> [Set problem]
Copy the rows word for word, starting at the line containing "This screenshot has width=959, height=1232." and continuing to the end of the rows, with both of those ends included.

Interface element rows
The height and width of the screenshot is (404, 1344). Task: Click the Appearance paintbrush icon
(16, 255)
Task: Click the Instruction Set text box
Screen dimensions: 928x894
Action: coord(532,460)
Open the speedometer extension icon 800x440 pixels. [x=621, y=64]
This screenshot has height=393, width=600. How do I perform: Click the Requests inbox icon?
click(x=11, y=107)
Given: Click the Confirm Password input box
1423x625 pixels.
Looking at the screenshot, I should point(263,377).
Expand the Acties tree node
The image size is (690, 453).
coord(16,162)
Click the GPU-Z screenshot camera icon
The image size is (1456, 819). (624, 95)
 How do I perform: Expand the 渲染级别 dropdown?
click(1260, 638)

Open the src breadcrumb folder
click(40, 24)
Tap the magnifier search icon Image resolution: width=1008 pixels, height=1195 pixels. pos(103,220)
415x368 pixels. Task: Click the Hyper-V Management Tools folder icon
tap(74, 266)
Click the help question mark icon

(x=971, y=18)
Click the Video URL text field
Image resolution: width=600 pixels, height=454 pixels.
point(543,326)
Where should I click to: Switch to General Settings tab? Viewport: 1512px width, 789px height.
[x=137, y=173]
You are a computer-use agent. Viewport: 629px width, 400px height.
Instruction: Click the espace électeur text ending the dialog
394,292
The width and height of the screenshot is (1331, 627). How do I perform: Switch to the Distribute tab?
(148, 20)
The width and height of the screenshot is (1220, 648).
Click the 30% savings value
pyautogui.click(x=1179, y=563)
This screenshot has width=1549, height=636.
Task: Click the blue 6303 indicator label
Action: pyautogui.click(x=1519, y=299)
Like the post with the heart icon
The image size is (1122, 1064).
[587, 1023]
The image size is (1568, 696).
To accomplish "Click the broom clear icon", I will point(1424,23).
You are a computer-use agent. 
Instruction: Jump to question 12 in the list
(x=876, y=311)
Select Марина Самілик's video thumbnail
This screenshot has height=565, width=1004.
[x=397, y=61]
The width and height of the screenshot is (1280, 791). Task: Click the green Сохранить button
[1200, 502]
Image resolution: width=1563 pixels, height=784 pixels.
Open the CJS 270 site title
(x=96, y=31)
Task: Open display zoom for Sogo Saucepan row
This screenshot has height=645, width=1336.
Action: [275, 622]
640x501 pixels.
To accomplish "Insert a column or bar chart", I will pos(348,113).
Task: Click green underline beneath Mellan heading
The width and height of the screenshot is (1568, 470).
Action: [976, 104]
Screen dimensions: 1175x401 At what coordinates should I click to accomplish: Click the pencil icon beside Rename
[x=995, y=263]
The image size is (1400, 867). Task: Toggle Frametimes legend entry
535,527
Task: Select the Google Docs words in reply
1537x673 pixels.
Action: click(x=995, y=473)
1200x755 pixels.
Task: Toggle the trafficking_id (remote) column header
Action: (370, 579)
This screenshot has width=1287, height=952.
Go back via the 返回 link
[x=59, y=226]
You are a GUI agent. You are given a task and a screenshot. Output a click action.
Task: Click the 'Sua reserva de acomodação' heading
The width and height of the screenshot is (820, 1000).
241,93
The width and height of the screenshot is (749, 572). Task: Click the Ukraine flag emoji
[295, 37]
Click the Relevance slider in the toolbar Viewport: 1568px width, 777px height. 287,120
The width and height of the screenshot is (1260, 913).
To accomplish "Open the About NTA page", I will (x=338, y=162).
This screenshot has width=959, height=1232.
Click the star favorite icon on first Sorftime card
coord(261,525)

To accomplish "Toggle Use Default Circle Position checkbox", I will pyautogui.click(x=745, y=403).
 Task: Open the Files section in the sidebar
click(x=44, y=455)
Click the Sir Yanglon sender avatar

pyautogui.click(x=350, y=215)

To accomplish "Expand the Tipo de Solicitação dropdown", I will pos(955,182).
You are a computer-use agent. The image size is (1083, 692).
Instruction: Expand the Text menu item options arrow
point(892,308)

> [The solution]
This screenshot has width=959, height=1232.
Click the star favorite icon on first Sorftime card
coord(261,525)

To accomplish "Toggle Use Default Circle Position checkbox", I will pyautogui.click(x=745, y=403).
 Task: Open the Files section in the sidebar
click(x=44, y=455)
Click the Sir Yanglon sender avatar

pyautogui.click(x=350, y=215)

To accomplish "Expand the Tipo de Solicitação dropdown", I will pos(955,182).
You are a computer-use agent. The image size is (1083, 692).
Instruction: Expand the Text menu item options arrow
point(892,308)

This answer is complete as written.